Linear regression is the workhorse statistical model for two-variable relationships — used in fields from finance to medicine to sports analytics. This calculator fits an ordinary least-squares line to your data, reports every quantity teachers, analysts, and researchers actually need, and lets you predict new values with proper uncertainty intervals.
How the linear regression calculator works
Given paired X and Y values, the calculator finds the slope m and intercept b that minimise the sum of squared vertical residuals Σ(y − ŷ)². This ordinary least squares approach has a clean closed-form solution: m = Sxy / Sxx and b = ȳ − m·x̄, where Sxx = Σ(x − x̄)² and Sxy = Σ(x − x̄)(y − ȳ).
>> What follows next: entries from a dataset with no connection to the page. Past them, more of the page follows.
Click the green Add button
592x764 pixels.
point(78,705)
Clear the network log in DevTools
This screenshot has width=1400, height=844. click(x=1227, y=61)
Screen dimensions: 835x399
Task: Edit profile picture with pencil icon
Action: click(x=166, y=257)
From there, the calculator derives the Pearson correlation r, the coefficient of determination R² = r², the residual standard error SE = √(SSE / (n − 2)), and the two-tailed p-value for the slope using a Student t test with n − 2 degrees of freedom. Confidence and prediction intervals use the user-selected level (90, 95, or 99%).
Reading the residuals
The fitted line is only useful if its assumptions hold. Linear regression assumes (1) the relationship is approximately linear, (2) residuals have roughly constant variance, and (3) residuals are independent. The Residual Analysis tab plots residuals against predicted Y — a healthy fit looks like a structureless cloud around zero.
Patterns to watch for: a curved sweep suggests a non-linear relationship (try a polynomial or log transform); a fan that widens with predicted Y indicates heteroscedasticity (consider weighted least squares); a single point with a standardized residual beyond ±3 is a likely outlier or data-entry error worth investigating.
Predicting new values — and knowing the limits
The Prediction tab returns the model's best estimate for Y at a new X, along with two intervals. The confidence interval for the mean brackets the expected average Y at that X — useful when you care about the population mean. The prediction interval for an individual observation is wider because it includes the typical scatter of single data points around the line.
Both intervals widen as X moves away from x̄, and they become unreliable for predictions far outside the observed X range — never extrapolate beyond your data. A common pitfall: a strong R² does not prove causation. The temperature/ice-cream example shows two variables can move together because a third factor (summer) drives both.